Allmendinger’s return to open wheel racing
So I guess that IZOD IndyCar Series test at Sebring worked out well for Team Penske and AJ Allmendinger? The team announced this morning that The Dinger will be racing for them at least twice this year, first on the Barber Motorsports Park road course round the first weekend of April and then at the Indianapolis Motor Speedway in this year’s Indianapolis 500, both with support from series sponsor IZOD. The car is a No. 2 IZOD Dallara DW12 with Chevrolet power and Firestone tires.
The announcement came at Indianapolis Motor Speedway, where an ebullient and focused Allmendinger explained his plans with Penske Racing president Tim Cindric and Mike Kelly, vice president of marketing for IZOD and its parent company, PVH.
This is good news for INDYCAR and even better news for Allmendinger, whose roots lie in open wheel racing. Initially discovered by Paul Tracy, AJ moved from karting titles up through the ranks with rapid ascension, going from championships in the Skip Barber series and Atlantic series to Champ cars, with success building on even more success.
It wasn’t until The Dinger went to NASCAR with Red Bull that reality set in and it wasn’t the kind of reality the star was looking for. It was a tough transition on a team that wanted to do well but never seemed to grasp the intricacies of stock car racing. Red Bull seemed more suited to open wheel; so did Allmendinger and fellow driver Scott Speed, who moved from Formula One to NASCAR with Red Bull.
It was quite a change for a driver who’d earned five wins, two poles and 14 podium results in Champ Car. He struggled with a team that simply didn’t have the best technical setups. When Red Bull went away Allmendinger went to Richard Petty Motorsports and then, last year signed with Penske Racing to drive the No. 22 Shell/Pennzoil Dodge as teammate to 2012 NASCAR Sprint Cup champion Brad Keselowski.
Rather than rehash the history of last summer, where Allmendinger failed a drug test and went through NASCAR’s Road to Recovery, i’d like to focus on what happened within the Penske Racing family. Roger Penske is loyal – occasionally to a fault – with his drivers and crewmembers, but even though he had to fire Allmendinger after his failed drug test, he kept the Los Gatos, CA driver on payroll and tried to find a spot for him.
“It is exciting to welcome AJ back to Penske Racing,” Roger Penske said in announcing this signing. “He obviously went through a tough time last year but he has done everything he needed to in order to get back to racing at the top level of the sport. We have always believed in AJ and his ability and he deserves this opportunity.”

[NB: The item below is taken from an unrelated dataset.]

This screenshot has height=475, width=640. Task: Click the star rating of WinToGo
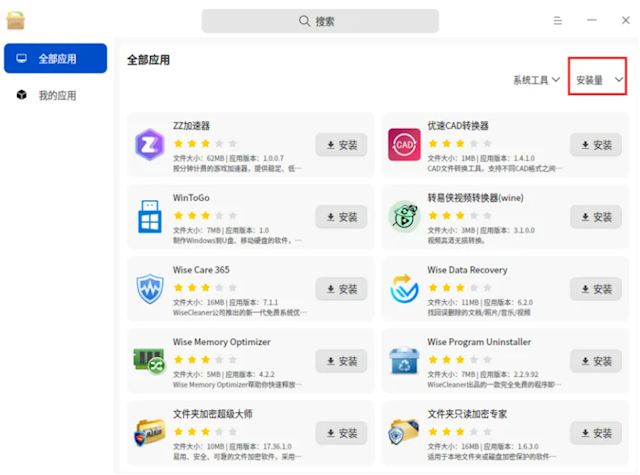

Cindric said it is the team’s goal “to put together more races. Whether or not they’re IZOD races or what have you, it’s our goal to expand in whatever way we can” with Allmendinger.
In initial preparation for this day, Penske invited Allmendinger to the INDYCAR season finale on Auto Club Speedway at Fontana, CA where he watched the Indy cars on the 2-mile oval that was originally built by Penske, then sold to International Speedway Corp. Shortly thereafter the Sebring test was announced. And here we are, with Allmendinger scheduled to see if he still has it in open wheel. I’m guessing it’ll be like he never left.
“I’m really looking forward to getting back to my roots and racing in the IZOD IndyCar Series,” Allmendinger said. “I have to thank Roger (Penske), Tim (Cindric) and everyone at Team Penske for this opportunity. I think it”s every driver’s dream to race for Team Penske at the Indy 500 and that experience is going to be incredible. I also have to thank IZOD for their support and for giving me a chance to show what I can do. I definitely intend to make the most of it.”
Because his season begins at Barber Motorsports Park the first weekend of April, Allmendinger will take part in next week’s INDYCAR open test at the facility, giving him an opportunity to size up the competition and prepare mentally and physically for the challenges ahead.
The match-up of Team Penske and AJ Allmendinger brings a formidable competitor to the Indy cars at least twice in 2013. In a series where competition has always been tight, Allmendinger is just one more hurdle for the balance of the Indy car set to get past – at least on two separate occasions and hopefully more. “This sport will always humble you,” Allmendinger mused. “Most of the time you’ll have more downs than ups but it’s the ups that make the downs worth it.”